Bertahun meninggalkan Pekan Baru, tampaknya keadaan sama saja.  Terlepas dari kemajuan ekonomi yang teramat pesat.  Jalan-jalan yang lebar.  Rumah-rumah bertumbuhan.  Apalagi ruko-ruko.  Desa yang dulu kami tempati dikenal sebagai penghasil buah rambutan (dengan ribuan pohon yang menutup lahan) bertukar menjadi kawasan perdagangan.  Sejengkal bertemu swalayan.  Sejengkal bertemu mal.  Kami yang dulu bertukar sapa dengan akrab, kini tak lagi saling mengenal.  Kecuali beberapa orang yang tak pernah benar-benar meninggalkan kediamannya.  Seperti ibu saya.  Ibu saya teguh mencintai kota ini.  Sayangnya, kabut asap pun seperti cinta dengan kota ini.   Sedari kita jaga, ia ada.

 

Saya mendapati putra semata wayang saya bahagia dengan rumah besar dan dua sepupunya yang super lincah.  Berharap semuanya tumbuh besar dengan kota yang berkembang semakin baik.  Ada harapan agar kesadaran akan lingkungan yang semestinya dengan ruang hijau yang tertata, bukan asap yang bertambah tebal sejalan dengan kemarau yang semakin kerontang.

 

Kesadaran ini harus dimulai dari dalam diri.  Tolong ingatkan saya, saya yang harus mulai menanam pohon.  Di mulai dari menanam sebatang pohon di pemakaman ayah saya yang gersang dengan ilalang yang meranggas.  Ingatkan ya.

 

Salam dari Pekan Baru

 

08 Feb. 14

 

Rahma Damayanty, tinggal di jalan Riau, belok kanan

Advertisements

TITIK NOL DI PEKAN BARU

Rasanya seperti disetrap di samping oven mama yang sibuk menyiapkan kue lebaran.
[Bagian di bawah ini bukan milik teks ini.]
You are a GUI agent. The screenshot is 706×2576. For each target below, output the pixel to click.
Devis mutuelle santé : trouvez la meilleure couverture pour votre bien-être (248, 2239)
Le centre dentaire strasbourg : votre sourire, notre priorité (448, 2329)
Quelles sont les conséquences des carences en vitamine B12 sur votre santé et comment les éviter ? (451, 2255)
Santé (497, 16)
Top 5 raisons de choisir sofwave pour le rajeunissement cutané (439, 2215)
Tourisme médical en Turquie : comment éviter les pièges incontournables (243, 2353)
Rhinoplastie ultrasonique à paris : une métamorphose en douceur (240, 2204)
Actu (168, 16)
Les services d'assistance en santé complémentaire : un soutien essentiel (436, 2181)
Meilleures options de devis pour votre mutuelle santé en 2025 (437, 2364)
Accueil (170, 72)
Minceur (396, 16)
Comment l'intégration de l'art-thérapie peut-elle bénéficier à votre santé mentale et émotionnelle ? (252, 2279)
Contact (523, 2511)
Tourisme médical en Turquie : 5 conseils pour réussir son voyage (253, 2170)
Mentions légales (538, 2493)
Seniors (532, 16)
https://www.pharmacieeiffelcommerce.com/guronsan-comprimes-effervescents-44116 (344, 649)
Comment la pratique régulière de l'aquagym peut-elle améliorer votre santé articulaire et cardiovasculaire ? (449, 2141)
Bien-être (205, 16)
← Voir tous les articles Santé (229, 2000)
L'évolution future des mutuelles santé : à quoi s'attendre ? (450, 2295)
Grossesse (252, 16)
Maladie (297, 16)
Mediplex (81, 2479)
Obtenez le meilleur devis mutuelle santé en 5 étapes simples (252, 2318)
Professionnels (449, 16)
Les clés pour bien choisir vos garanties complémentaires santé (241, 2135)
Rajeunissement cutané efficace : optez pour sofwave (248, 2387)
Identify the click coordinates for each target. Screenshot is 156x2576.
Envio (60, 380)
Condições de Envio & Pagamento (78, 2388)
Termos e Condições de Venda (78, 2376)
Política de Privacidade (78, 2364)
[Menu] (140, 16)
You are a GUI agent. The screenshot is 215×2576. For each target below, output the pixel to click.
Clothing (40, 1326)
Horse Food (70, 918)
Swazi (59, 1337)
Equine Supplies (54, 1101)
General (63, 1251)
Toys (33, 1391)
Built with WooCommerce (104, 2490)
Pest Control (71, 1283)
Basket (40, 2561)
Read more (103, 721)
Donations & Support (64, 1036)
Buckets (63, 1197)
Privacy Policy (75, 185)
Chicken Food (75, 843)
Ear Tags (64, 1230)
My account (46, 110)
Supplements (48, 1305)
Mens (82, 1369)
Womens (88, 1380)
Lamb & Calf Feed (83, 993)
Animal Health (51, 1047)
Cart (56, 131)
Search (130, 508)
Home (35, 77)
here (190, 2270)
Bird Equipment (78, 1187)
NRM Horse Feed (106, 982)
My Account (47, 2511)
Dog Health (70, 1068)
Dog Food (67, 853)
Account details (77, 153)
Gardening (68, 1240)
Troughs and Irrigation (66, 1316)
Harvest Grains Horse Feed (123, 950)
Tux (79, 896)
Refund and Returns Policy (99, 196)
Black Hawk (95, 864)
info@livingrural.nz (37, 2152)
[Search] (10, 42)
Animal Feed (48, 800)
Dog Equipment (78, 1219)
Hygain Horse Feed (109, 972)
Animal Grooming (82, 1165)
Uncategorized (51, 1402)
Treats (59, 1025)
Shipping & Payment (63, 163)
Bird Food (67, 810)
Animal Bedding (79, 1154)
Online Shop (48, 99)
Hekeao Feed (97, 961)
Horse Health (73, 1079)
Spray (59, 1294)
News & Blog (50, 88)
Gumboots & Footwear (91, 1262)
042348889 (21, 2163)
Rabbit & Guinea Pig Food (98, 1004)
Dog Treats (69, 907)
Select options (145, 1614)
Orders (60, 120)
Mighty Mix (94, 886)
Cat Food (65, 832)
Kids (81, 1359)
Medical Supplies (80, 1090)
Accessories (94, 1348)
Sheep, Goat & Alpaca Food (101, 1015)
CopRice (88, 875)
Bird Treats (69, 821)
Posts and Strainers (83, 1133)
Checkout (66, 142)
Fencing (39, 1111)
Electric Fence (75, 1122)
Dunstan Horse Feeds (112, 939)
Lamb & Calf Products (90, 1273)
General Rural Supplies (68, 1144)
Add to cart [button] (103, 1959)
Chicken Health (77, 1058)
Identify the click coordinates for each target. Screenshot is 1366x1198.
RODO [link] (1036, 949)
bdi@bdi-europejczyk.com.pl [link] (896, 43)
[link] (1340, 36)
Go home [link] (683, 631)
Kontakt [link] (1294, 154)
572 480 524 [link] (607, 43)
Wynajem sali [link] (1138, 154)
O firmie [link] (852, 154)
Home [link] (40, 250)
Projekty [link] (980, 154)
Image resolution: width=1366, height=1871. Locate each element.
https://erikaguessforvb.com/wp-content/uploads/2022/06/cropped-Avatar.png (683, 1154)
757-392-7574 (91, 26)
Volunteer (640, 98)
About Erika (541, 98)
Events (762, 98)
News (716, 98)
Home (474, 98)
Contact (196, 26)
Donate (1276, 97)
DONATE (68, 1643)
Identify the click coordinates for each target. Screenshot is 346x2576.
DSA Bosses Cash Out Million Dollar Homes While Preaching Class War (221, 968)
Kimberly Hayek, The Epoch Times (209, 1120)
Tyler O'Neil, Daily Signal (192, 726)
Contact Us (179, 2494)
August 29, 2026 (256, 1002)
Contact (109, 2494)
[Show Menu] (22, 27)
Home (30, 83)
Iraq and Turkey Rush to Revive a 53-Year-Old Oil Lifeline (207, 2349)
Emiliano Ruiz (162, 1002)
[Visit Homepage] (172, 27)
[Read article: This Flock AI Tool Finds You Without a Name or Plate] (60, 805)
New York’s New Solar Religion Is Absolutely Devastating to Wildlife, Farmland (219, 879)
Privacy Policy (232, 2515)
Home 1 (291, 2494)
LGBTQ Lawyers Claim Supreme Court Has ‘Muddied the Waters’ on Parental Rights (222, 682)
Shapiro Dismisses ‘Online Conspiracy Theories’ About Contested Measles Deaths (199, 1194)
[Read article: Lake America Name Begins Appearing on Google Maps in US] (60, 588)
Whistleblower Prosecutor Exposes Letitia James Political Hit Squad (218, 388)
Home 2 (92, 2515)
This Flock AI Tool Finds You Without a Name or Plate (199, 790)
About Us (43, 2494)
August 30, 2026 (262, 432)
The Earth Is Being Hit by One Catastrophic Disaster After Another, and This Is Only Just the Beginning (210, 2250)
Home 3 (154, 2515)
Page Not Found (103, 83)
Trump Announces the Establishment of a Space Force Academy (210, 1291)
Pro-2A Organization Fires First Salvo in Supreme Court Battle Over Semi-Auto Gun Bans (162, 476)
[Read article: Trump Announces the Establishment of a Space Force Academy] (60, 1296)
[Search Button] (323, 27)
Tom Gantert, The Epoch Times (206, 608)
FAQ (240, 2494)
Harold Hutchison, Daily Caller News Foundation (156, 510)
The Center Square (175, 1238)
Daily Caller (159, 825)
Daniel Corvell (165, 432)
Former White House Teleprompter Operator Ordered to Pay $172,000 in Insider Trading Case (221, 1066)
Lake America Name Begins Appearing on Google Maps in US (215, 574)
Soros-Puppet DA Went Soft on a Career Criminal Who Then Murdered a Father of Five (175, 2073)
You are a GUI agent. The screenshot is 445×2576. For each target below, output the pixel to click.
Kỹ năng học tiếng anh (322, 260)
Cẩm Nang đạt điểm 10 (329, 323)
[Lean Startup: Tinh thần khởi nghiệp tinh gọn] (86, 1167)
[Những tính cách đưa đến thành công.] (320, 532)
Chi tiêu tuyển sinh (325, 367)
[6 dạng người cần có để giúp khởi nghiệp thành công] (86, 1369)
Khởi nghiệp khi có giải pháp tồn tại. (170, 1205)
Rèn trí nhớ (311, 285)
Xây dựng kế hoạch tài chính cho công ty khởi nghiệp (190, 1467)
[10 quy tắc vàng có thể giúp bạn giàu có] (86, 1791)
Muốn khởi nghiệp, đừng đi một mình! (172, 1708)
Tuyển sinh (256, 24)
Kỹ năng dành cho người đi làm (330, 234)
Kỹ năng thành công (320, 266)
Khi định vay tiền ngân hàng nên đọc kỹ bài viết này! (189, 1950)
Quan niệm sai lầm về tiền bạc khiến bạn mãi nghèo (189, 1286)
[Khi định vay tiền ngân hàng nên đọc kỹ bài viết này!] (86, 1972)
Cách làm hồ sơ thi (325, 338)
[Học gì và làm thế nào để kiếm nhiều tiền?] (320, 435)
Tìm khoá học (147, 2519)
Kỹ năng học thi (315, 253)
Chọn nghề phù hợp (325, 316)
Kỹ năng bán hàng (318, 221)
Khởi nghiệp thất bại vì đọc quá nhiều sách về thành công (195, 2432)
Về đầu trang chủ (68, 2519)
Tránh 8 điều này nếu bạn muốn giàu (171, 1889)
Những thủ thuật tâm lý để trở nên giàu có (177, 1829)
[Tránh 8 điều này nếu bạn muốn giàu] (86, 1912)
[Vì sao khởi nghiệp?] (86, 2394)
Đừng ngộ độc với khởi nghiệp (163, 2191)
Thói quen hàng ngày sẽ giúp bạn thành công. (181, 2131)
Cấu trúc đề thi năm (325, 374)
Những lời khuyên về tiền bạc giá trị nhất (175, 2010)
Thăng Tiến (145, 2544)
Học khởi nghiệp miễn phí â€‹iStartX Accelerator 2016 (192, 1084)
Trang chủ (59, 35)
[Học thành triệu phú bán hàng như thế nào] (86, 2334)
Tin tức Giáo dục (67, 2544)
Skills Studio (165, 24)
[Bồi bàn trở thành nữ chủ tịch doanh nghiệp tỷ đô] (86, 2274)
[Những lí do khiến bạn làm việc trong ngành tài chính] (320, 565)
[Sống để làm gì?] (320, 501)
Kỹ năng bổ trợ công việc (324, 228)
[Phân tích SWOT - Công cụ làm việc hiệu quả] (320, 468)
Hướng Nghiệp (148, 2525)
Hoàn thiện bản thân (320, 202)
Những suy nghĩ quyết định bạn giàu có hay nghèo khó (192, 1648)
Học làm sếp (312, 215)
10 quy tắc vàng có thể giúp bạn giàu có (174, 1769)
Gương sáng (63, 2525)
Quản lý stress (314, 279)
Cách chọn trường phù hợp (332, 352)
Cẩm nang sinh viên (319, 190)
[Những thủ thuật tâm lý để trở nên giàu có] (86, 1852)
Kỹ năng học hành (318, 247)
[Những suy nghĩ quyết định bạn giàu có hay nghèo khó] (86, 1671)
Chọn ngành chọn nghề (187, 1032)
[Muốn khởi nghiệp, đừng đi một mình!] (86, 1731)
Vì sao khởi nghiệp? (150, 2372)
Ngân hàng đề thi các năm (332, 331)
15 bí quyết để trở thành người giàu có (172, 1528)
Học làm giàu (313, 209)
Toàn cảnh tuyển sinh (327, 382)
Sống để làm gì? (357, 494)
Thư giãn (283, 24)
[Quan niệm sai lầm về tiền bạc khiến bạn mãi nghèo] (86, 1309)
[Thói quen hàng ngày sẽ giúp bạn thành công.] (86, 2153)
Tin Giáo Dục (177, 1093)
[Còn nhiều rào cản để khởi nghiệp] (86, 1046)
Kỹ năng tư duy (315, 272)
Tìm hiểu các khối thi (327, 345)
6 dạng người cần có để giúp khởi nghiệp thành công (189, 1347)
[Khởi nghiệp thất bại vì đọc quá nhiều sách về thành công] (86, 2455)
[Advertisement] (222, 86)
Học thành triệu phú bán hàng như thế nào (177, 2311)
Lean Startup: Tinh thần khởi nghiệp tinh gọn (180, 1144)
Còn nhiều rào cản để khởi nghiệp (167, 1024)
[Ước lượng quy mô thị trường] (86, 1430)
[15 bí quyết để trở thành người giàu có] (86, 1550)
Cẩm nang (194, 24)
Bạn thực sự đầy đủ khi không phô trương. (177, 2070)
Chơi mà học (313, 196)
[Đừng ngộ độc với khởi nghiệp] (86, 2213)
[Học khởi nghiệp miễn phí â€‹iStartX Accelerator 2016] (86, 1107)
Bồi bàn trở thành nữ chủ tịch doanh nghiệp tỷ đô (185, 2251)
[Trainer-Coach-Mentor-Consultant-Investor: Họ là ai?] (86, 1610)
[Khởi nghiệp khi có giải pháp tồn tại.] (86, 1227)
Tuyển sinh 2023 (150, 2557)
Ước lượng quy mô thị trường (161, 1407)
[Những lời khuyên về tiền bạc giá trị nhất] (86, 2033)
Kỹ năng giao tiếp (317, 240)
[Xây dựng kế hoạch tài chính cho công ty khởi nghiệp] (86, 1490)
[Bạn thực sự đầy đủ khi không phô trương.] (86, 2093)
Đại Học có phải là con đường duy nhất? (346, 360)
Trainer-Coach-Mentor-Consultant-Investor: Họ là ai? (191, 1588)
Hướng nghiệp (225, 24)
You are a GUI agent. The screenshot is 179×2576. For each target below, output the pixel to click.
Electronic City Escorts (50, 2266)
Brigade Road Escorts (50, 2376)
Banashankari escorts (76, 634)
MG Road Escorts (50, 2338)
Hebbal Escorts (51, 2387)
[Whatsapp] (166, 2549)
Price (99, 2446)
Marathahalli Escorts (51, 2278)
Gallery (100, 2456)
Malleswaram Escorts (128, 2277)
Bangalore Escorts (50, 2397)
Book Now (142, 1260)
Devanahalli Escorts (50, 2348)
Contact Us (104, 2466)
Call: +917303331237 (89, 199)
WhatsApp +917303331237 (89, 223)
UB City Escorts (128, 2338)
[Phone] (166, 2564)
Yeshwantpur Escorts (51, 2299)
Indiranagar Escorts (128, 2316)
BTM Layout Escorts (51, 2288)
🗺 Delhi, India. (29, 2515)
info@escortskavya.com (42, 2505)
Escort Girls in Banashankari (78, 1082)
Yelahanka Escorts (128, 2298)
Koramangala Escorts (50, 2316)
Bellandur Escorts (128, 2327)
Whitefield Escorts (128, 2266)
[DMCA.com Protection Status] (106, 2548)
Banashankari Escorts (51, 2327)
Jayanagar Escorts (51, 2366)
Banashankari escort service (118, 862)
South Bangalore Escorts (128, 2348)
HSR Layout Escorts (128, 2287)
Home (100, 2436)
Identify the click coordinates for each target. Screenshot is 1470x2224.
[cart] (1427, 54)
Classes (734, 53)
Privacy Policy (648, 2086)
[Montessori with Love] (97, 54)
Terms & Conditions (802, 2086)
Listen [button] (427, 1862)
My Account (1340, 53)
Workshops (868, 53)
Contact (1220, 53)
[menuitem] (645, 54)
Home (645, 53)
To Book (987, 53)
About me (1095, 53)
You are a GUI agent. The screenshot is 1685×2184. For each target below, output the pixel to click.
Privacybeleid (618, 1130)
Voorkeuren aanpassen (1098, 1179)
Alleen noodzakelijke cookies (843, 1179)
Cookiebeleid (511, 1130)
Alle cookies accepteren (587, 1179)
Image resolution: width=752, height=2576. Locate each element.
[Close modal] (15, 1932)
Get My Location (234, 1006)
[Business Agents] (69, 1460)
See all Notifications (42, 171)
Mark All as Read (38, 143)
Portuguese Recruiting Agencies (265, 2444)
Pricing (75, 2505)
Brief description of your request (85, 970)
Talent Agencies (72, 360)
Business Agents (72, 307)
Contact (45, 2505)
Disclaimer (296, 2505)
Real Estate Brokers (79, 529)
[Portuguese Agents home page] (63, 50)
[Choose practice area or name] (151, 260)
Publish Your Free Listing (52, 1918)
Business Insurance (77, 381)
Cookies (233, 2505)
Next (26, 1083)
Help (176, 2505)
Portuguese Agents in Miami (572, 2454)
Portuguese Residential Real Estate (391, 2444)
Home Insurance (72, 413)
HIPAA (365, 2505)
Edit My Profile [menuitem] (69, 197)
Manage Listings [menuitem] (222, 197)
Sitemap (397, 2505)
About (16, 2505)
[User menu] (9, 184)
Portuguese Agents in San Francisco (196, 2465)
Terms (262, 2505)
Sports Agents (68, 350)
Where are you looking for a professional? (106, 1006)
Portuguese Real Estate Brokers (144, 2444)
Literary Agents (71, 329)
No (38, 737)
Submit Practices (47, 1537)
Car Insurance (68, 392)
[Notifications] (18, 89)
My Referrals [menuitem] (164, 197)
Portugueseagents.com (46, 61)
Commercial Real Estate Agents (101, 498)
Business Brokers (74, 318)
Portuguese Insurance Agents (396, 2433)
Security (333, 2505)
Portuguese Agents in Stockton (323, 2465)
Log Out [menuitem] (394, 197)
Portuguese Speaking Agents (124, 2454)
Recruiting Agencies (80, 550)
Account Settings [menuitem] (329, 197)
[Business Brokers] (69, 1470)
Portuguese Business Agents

Pekan Baru.  Kota kelahiran saya.  Panas.  Membara.  Sedang jarum jam telah menunjukkan pukul delapan malam lebih.  Bandara Sutan Syarif Qasim banyak bersolek rupanya.  Lampu gemerlap di bandara.  Saya kembali ke kota ini setelah pengembaraan panjang di pulau Jawa.  Halah, kayak pendekar.

Kalimat pembuka tulisan diatas, bukan tulisan saya.  Saya mengutipnya dari buku “Titik Nol”-nya Agustinus Wibowo.  Ketika memutuskan pindah ke Pekan Baru, saya menyeleksi hingga 3 kali buku saya yang ratusan biji.  Beberapa buku bolak-balik masuk daftar yang akan disumbangkan, tapi buku itu tak pernah masuk daftar.  Buku itu bahkan sedari awal saya putuskan, sebagai buku yang akan ada di ransel setia saya, menemani perjalanan saya.  Ralat, menemani hidup saya.

Saya mengumpamanakan hidup saya di kota yang berkabut asap panas ini, sebagai “Titik Nol” saya.  Sebelumnya, tiada terbersit keinginan atau pikiran, akan secara spontan setelah diberondong kata-kata dari bos yang laksana meriam ditembakkan ribuan kali dari jarak yang sempurna untuk membunuh.  Seperti kucing yang punya 9 nyawa, saya menggunakannya 8 dari nyawa tersebut.  Sebelum dia membunuh nyawa saya yang ke-9, saya memutuskan give up.  Resign. Typo: tidak memperpanjang kontrak.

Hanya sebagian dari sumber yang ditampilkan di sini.